Put the lines starting at the one containing "The image size is (1568, 742)." and ending at the one containing "Action: pos(1383,712)" into a Markdown table with the columns Row and Text, where Row is a running number and Text holds the line. Skip blank lines, and leave the pictures out of the table.

EXERCISE MATERIALS =>
----

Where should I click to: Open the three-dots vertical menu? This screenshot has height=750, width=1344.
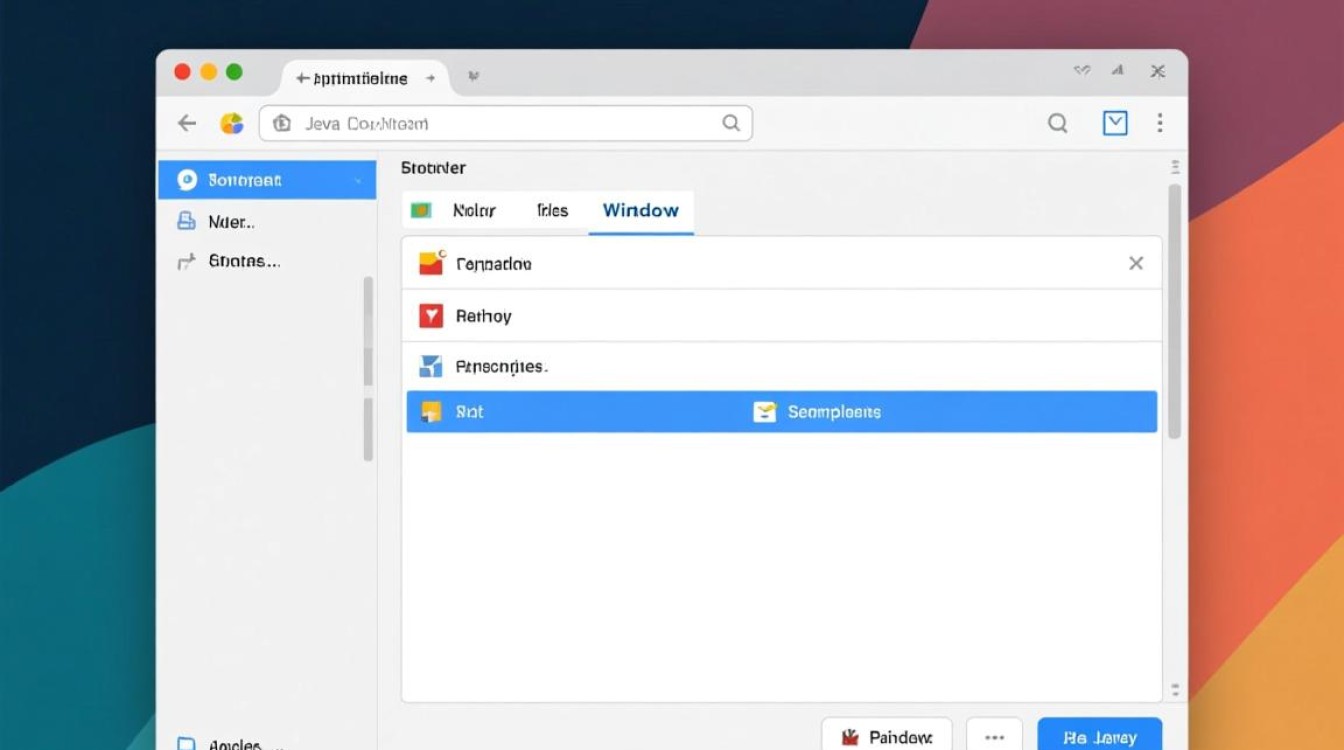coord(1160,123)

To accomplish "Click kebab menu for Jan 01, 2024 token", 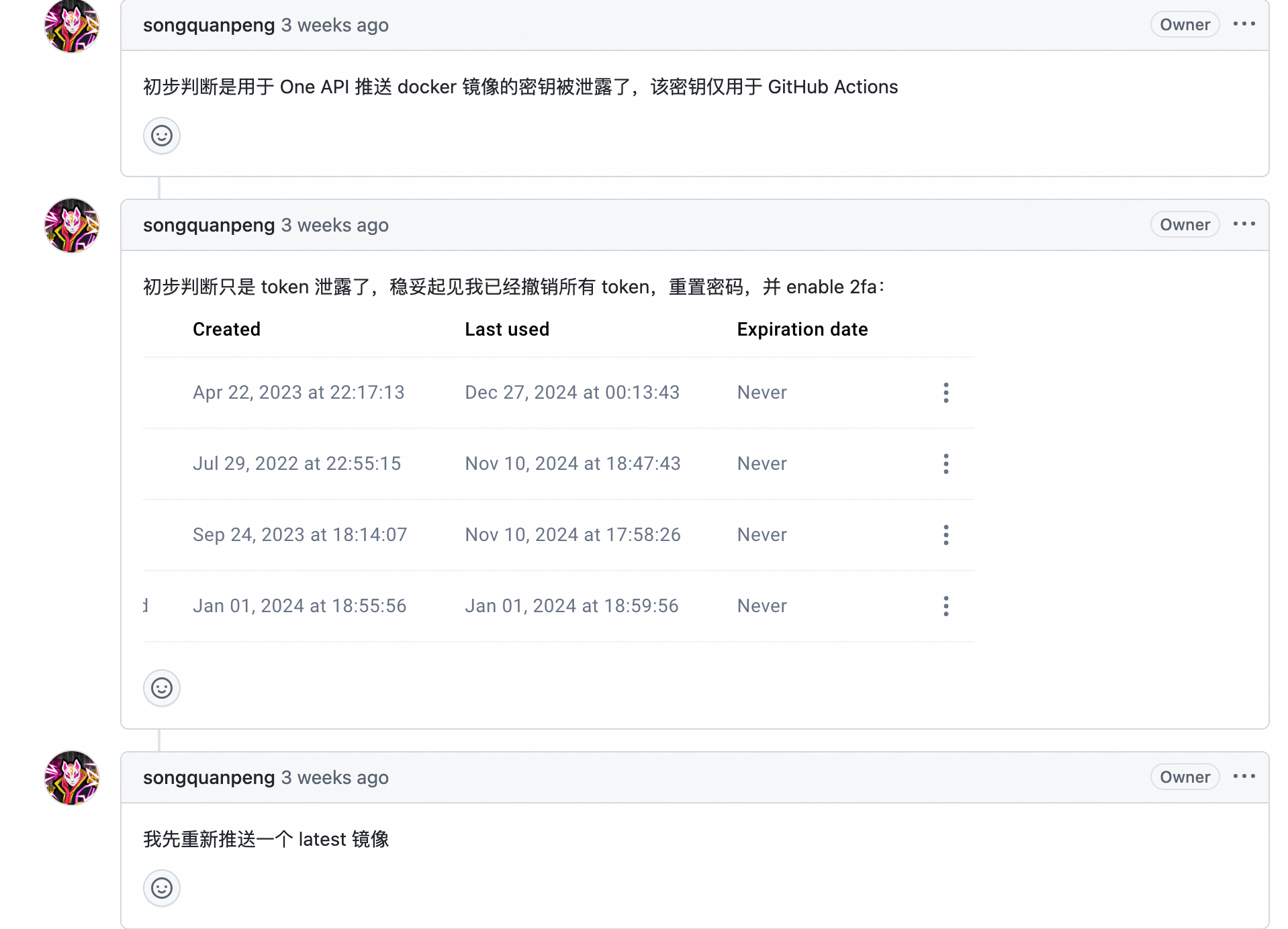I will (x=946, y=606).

----

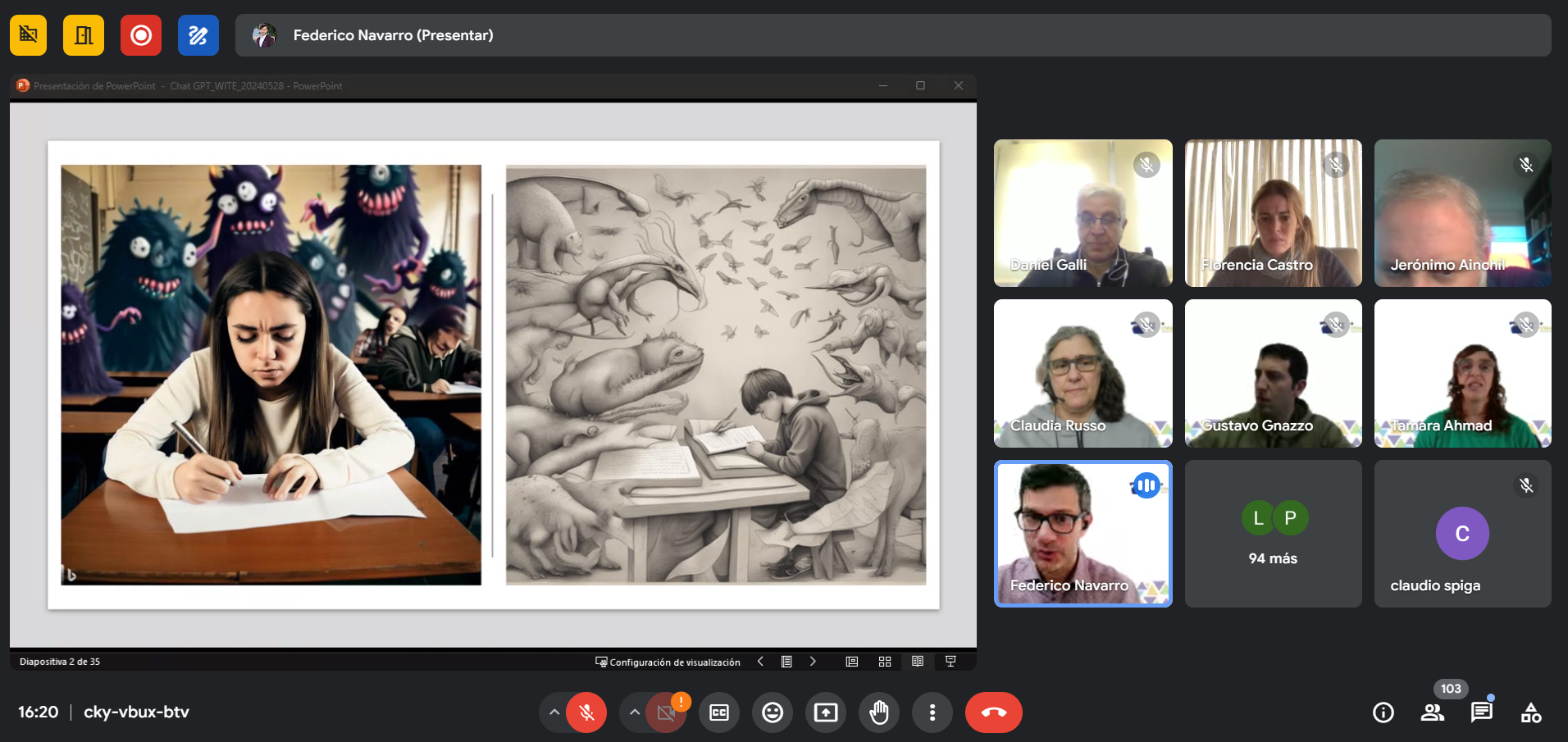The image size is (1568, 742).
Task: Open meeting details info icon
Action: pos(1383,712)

----

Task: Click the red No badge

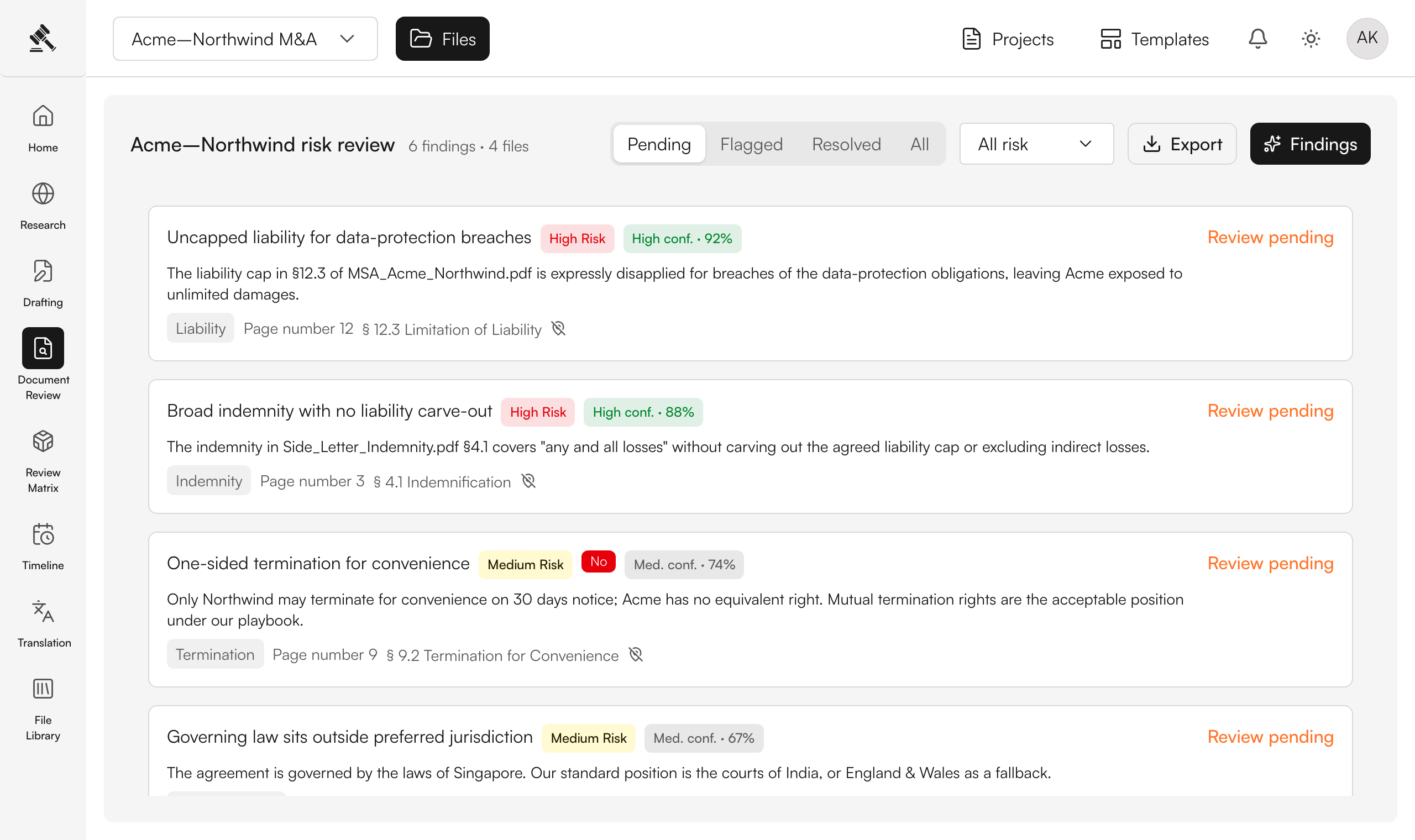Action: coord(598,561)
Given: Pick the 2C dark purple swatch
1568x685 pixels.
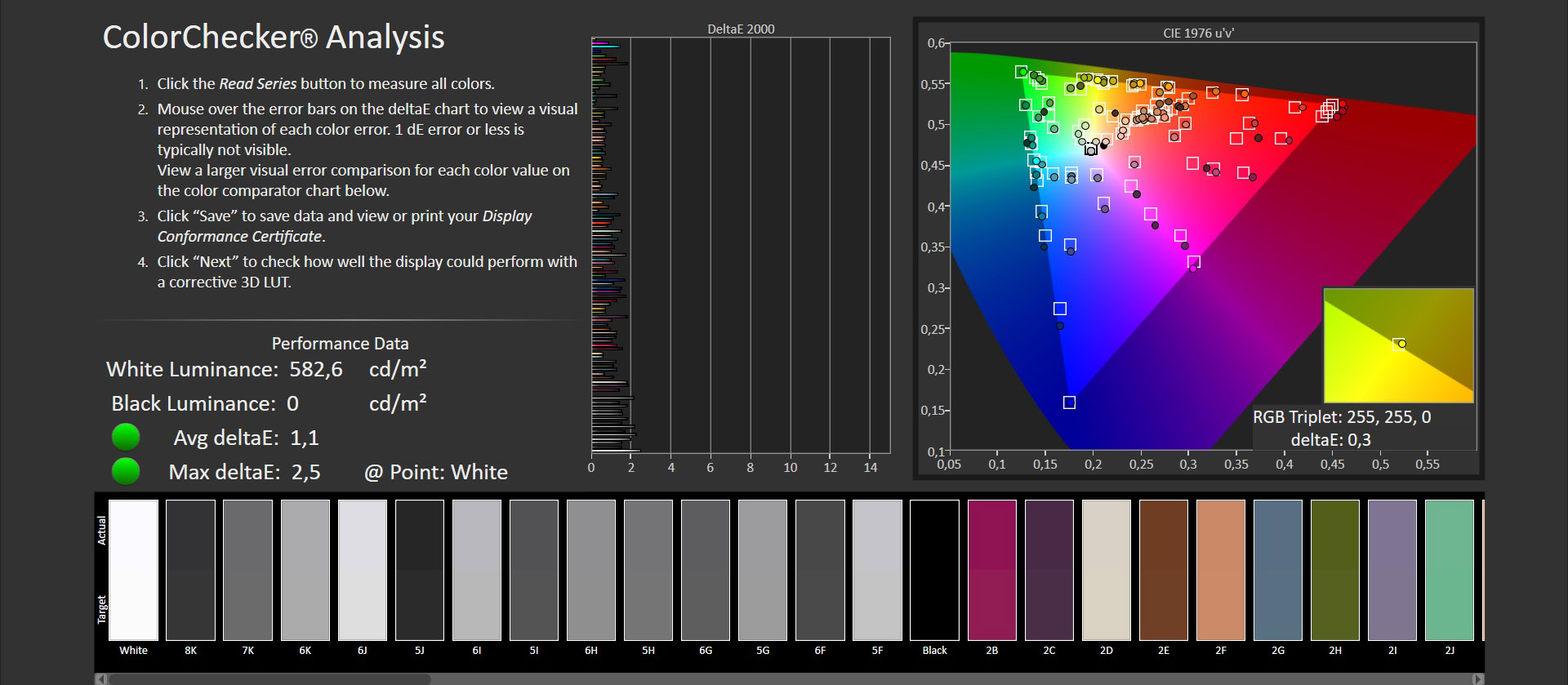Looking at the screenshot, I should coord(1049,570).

----

COMPLETE OUTPUT =>
| Row | Text |
|---|---|
| 1 | The image size is (1568, 742). |
| 2 | Task: Open meeting details info icon |
| 3 | Action: pos(1383,712) |